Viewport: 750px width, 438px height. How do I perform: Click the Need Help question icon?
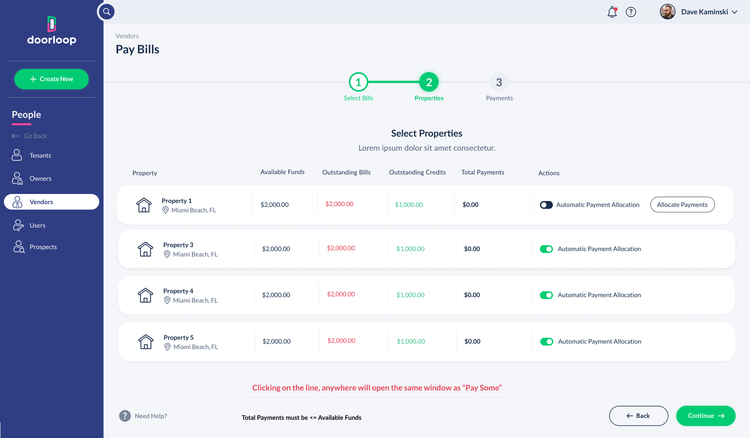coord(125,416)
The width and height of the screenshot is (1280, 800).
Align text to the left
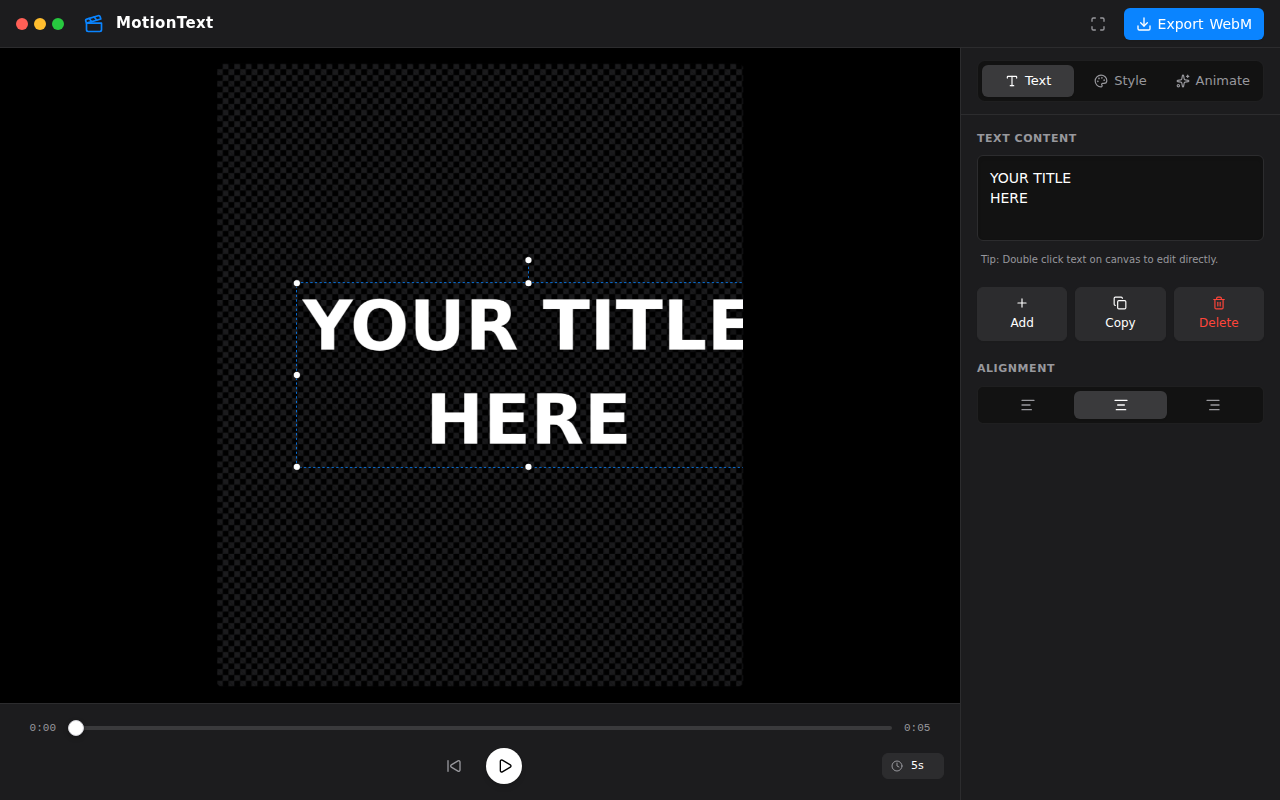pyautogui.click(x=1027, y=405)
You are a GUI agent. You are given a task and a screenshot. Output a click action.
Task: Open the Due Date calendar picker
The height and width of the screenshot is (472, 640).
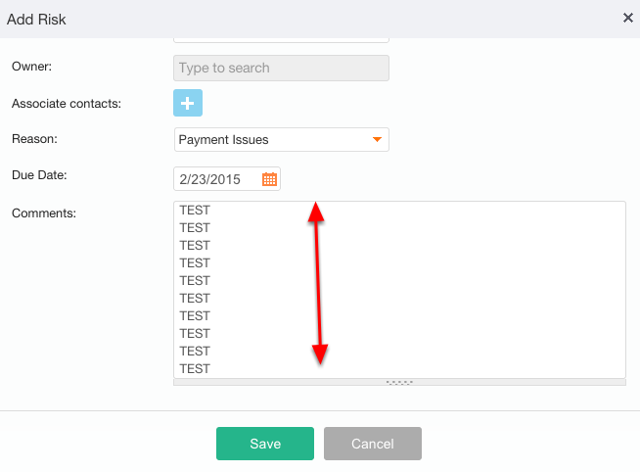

________________________

→ **WHAT THE TASK ASKS**:
Copy out each line in the preceding records that contains "screenshot".

→ **FINAL ANSWER**:
The width and height of the screenshot is (1280, 800).
You are a GUI agent. You are given a task and a screenshot. Output a click action.
The height and width of the screenshot is (472, 640).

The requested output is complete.